— GIVEN INSTRUCTION 1 —
In the Mahamudu Bawumia biography, which presidential candidate did he stand alongside when the New Patriotic Party nominated him in 2008?
— GIVEN INSTRUCTION 2 —
Resume the Mahamudu Bawumia biography after its final sentence.

— PASSAGE PROVIDED —

Mahamudu Bawumia

Mahamudu Bawumia
Vice Presidential candidate for the New Patriotic Party
Assumed office
2012
Preceded by Himself
Constituency Walewale
Personal details
Born (1963-10-07) October 7, 1963
Ghana Ghana
Political party New Patriotic Party
Alma mater Oxford University[1]
Occupation Economist
Religion Muslim

Mahamudu Bawumia (born October 7, 1963) is a Ghanaian economist and banker. He was a Deputy Governor of the Bank of Ghana until his nomination as the vice presidential candidate of the New Patriotic Party (NPP) in 2008, standing alongside presidential candidate Nana Akufo-Addo. He also ran as the NPP vice-presidential candidate in the 2012 general elections and was the lead witness for the petitioners in the 2012/2013 Presidential Election Petition which challenged the declaration of John Mahama as winner of the election. He is married to Samira Ramadan and they have four children.

Parents

He was born on October 7, 1963 in Tamale to Alhaji Mumuni Bawumia and Hajia Mariama Bawumia.

Bawumia's father Alhaji Mumuni Bawumia was a teacher, lawyer and politician, a Mamprugu Royal and Paramount Chief of the Kperiga Traditional Area at the time of his death in September 2002. He was a founding member of the Northern Peoples' Party alongside Chief S. D. Dombo, Chief Abeifa Karbo, Yakubu Tali, the Tolon Naa, and J. A. Braimah, Kabachewura. He served as Chairman of the Council of State from 1992 to 2000.

The Northern Peoples Party, together with the National Liberation Movement and other opposition political parties, later merged into the United Party, the forebear of the current New Patriotic Party.

— STORED ROWS —
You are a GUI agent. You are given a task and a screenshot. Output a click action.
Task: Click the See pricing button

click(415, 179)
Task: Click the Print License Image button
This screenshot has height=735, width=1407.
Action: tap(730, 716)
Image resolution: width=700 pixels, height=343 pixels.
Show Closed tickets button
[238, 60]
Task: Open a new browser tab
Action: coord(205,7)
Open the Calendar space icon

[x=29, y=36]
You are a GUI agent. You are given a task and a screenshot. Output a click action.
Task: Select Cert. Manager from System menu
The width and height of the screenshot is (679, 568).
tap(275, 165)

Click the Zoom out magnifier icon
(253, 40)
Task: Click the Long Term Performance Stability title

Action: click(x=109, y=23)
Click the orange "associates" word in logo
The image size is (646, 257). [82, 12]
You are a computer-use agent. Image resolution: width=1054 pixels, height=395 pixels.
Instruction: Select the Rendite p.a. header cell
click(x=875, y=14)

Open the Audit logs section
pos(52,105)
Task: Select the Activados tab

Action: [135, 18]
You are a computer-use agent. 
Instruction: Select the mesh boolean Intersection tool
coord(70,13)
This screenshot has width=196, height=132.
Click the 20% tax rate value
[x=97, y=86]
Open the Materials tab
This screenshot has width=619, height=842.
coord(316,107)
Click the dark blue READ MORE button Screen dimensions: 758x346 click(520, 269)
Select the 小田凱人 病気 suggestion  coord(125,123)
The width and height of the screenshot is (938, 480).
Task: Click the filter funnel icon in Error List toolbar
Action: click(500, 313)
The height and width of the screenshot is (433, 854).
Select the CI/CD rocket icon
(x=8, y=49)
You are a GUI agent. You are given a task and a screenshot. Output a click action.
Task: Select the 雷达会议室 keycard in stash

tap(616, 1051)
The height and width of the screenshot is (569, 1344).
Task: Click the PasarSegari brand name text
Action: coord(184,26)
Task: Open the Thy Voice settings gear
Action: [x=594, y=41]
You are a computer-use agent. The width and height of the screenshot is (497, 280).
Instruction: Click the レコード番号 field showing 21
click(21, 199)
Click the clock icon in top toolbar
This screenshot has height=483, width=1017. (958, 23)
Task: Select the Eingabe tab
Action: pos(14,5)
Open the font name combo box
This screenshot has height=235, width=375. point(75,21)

— WRITTEN REPLY 1 —
Nana Akufo-Addo

— WRITTEN REPLY 2 —
Alhaji Bawumia served under various Ghanaian governments in various capacities, including member of the Northern Territories Council, the Gold Coast Legislative Assembly, a Member of Parliament of the First Republic, Northern Regional Minister, and Ambassador to Saudi Arabia.

Alhaji Bawumia was in March 1999 awarded the highest national honour, membership of the Order of the Star of Ghana.

Mahamudu Bawumia’s mother, Hajia Mariama Bawumia, is a native of Kpasenkpe in the West Mamprusi District. She was one of the first northern female students to gain admission to Wesley Girls High School, Cape Coast.

Education

Born into a large family, Mahamudu Bawumia was the twelfth of his father’s 18 children and the second of his mother’s five.

Mahamudu Bawumia attended the Sakasaka Primary school in Tamale, and gained admission to Tamale Secondary School in 1975. He was President of the Ghana United Nations Students’ Association (GUNSA) for 1981. After graduating from Tamale Secondary School, he went to the United Kingdom where he studied banking and obtained the Chartered Institute of Bankers Diploma (ACIB). He took a First Class Honours Degree in Economics at Buckingham University in 1987.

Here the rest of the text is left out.